PROVIDED TEXT »
******************************

Emerging growth company ☐
If an emerging growth company, indicate by check mark if the registrant has elected not to use the extended transition period for complying with any new or revised
financial accounting standards provided pursuant to Section 13(a) of the Exchange Act. ☐
Introductory Note
On July 25, 2021, Medallia, Inc. (“Medallia”) entered into an Agreement and Plan of Merger (as it may be amended from time to time, the “Merger Agreement”) with Medallia
Intermediate II, LP (f/k/a Project Metal Parent, LLC) (“Parent”) and Project Metal Merger Sub, Inc., a wholly owned subsidiary of Parent (“Merger Sub”).
Pursuant to the Merger Agreement, following the satisfaction or waiver of each of the
applicable conditions set forth in the Merger Agreement, Merger Sub merged with and into Medallia (the “Merger”), with Medallia surviving as a wholly owned subsidiary of Parent (the “Surviving Corporation”). The Merger was consummated on
October 29, 2021.
Item 1.01 Entry into a Material Definitive Agreement.
On October 29, 2021, Medallia and U.S. Bank National Association, as trustee (the “Trustee”), entered into the First Supplemental Indenture (the “Supplemental Indenture”)
to the Indenture, dated as of September 18, 2020 (the “Indenture”), between Medallia and the Trustee, relating to Medallia’s 0.125% Convertible Senior Notes due 2025 (the “Notes”).
Pursuant to the terms of the Indenture, the Supplemental Indenture was required to be entered into in connection with the consummation of the Merger. The Supplemental
Indenture provides that, from and after the effective time of the Merger, for all conversions of the Notes, (1) the consideration due upon conversion of each $1,000 principal amount of Notes will be solely cash in an amount equal to the conversion
rate then in effect on the conversion date (as may be increased pursuant to the terms of the Indenture), multiplied by $34.00; and (2) Medallia will satisfy its conversion obligation by paying cash to converting holders of the Notes as provided in
the Supplemental Indenture.
The foregoing description of the Supplemental Indenture does not purport to be complete and is qualified in its entirety by reference to the full text of the Supplemental
Indenture, a copy of which is filed as Exhibit 4.1 to this Current Report on Form 8-K and is incorporated by reference.
Item 1.02 Termination of a Material Definitive Agreement.
Termination of the Credit Agreement
On October 29, 2021, in connection with the consummation of the Merger, Medallia terminated and repaid in full all outstanding obligations due under the Credit Agreement,
dated September 4, 2020, by and among Wells Fargo Bank, National Association, as administrative agent, swingline lender and issuing lender, Medallia and the lenders from time to time party thereto (the “Credit Agreement”).
Termination of Capped Call Transactions
On September 15, 2020, in connection with the pricing of the Notes, Medallia entered into capped call transactions (the “Base Capped Call Transactions”) with certain
financial institutions (each a “Capped Call Counterparty” and, collectively, the “Capped Call Counterparties”). On September 16, 2020, in connection with the exercise of the option to purchase additional Notes by the initial purchasers of the Notes,
Medallia entered into additional capped call transactions with the Capped Call Counterparties (the “Additional Capped Call Transactions” and, together with the Base Capped Call Transactions, the “Capped Call Transactions”).

******************************

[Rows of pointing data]
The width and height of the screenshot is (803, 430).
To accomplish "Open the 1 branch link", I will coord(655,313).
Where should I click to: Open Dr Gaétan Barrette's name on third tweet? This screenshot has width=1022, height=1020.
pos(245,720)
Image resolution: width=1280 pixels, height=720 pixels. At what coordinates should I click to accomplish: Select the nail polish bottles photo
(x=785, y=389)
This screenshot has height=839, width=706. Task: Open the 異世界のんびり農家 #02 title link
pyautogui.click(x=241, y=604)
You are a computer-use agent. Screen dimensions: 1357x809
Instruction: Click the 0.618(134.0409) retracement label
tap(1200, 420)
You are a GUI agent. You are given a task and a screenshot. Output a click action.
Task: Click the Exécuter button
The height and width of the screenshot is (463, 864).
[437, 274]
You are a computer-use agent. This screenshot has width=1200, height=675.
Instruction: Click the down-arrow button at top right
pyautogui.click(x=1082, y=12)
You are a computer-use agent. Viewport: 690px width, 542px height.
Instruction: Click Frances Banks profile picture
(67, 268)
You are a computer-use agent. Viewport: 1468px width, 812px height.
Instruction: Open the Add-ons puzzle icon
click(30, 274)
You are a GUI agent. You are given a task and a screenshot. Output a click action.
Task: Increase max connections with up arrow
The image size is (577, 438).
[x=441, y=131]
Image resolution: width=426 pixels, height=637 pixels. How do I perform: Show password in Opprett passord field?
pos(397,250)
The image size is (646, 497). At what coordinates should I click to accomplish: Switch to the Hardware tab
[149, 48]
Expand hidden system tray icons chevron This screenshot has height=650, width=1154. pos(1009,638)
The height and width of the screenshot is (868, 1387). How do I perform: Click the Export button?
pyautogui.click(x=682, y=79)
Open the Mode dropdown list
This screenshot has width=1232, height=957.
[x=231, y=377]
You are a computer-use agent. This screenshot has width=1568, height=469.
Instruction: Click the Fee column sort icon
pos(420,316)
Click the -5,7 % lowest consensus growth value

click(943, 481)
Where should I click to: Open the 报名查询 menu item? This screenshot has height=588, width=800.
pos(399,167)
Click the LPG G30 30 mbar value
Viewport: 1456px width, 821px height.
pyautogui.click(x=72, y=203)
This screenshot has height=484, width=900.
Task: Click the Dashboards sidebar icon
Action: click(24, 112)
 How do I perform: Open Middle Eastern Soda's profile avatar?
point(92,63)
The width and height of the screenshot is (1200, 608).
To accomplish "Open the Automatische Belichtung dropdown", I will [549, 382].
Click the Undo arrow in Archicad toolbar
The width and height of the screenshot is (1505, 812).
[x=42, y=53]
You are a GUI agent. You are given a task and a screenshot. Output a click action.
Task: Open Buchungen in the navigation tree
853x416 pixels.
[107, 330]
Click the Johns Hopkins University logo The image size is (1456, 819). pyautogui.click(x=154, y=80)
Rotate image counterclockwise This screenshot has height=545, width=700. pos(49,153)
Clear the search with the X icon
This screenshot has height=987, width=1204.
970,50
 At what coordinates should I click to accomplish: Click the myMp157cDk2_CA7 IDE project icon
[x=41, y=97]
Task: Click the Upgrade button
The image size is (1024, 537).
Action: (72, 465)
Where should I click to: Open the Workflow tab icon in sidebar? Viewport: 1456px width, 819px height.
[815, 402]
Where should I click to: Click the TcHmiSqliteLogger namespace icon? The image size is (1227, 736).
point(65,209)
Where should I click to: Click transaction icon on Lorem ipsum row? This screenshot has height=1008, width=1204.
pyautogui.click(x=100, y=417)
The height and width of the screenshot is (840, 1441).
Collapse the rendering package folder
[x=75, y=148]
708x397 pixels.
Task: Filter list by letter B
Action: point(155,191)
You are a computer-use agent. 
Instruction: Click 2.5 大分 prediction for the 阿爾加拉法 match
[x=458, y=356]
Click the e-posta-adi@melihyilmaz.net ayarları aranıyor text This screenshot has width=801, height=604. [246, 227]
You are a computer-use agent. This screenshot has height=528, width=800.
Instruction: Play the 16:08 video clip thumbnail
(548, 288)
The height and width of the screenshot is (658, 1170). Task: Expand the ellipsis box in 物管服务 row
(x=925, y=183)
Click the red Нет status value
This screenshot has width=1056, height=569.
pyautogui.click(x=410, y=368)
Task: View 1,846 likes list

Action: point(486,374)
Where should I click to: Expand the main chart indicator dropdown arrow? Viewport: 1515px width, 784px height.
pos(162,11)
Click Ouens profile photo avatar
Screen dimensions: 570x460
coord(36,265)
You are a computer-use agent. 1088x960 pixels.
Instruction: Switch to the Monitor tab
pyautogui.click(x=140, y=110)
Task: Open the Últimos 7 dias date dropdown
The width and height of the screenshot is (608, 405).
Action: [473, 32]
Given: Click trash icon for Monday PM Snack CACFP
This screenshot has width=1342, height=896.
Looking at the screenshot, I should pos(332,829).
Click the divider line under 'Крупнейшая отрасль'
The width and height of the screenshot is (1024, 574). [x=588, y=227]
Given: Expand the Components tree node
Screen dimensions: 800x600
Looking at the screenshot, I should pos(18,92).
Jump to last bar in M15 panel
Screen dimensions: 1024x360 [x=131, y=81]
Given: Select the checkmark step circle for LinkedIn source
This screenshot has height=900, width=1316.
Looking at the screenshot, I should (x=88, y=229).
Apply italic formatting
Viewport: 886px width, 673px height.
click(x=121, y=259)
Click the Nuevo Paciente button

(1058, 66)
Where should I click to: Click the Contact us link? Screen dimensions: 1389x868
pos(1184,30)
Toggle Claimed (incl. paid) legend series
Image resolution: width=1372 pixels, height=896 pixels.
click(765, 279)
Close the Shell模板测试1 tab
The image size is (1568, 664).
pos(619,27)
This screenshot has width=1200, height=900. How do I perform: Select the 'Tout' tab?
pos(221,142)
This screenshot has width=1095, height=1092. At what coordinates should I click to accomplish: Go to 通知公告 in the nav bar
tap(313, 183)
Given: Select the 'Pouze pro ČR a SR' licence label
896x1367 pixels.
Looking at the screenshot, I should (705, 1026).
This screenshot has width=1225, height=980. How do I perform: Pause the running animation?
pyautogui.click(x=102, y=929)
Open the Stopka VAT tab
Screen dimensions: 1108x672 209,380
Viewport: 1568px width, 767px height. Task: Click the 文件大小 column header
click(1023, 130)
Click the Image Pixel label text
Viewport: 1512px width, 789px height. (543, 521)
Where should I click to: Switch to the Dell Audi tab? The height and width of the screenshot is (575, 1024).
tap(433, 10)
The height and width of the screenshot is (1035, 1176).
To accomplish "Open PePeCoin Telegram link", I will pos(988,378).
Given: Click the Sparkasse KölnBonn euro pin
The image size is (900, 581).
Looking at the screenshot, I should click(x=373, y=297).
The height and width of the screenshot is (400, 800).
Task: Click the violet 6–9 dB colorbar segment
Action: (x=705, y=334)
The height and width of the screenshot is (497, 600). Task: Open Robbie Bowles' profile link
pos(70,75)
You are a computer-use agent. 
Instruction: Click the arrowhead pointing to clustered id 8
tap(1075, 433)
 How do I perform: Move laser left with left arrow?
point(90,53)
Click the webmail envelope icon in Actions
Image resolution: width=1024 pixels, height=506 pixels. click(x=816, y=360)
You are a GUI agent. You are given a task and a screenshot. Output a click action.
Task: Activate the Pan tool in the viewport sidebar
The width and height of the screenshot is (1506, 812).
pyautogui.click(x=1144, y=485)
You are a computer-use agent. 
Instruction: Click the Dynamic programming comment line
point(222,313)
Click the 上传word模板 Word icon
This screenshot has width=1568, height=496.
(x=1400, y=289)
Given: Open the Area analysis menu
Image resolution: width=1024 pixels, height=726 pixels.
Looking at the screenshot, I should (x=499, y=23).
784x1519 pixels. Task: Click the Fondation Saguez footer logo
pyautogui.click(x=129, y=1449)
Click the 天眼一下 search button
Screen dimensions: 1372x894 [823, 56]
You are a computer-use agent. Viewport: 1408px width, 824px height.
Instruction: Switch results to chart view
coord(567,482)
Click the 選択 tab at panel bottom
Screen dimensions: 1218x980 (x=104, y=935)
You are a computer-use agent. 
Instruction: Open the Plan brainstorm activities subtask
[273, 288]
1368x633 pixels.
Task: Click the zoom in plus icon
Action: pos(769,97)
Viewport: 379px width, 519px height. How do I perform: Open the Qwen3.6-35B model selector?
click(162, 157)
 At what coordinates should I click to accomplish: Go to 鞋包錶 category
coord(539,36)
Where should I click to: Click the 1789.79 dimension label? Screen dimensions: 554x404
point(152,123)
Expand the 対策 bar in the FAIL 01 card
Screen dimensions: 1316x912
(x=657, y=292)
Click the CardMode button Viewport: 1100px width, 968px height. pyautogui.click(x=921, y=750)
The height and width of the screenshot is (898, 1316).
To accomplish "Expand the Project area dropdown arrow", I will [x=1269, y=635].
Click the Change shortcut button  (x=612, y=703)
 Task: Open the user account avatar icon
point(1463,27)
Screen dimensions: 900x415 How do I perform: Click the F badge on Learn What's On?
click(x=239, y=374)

******************************

EXERCISE GOAL »
From the Medallia merger filing, extract the passage that begins at the words "Pursuant to the Merger" and stops after the words "October 29, 2021.", copying it word for word.

SOLUTION BELOW »
Pursuant to the Merger Agreement, following the satisfaction or waiver of each of the
applicable conditions set forth in the Merger Agreement, Merger Sub merged with and into Medallia (the “Merger”), with Medallia surviving as a wholly owned subsidiary of Parent (the “Surviving Corporation”). The Merger was consummated on
October 29, 2021.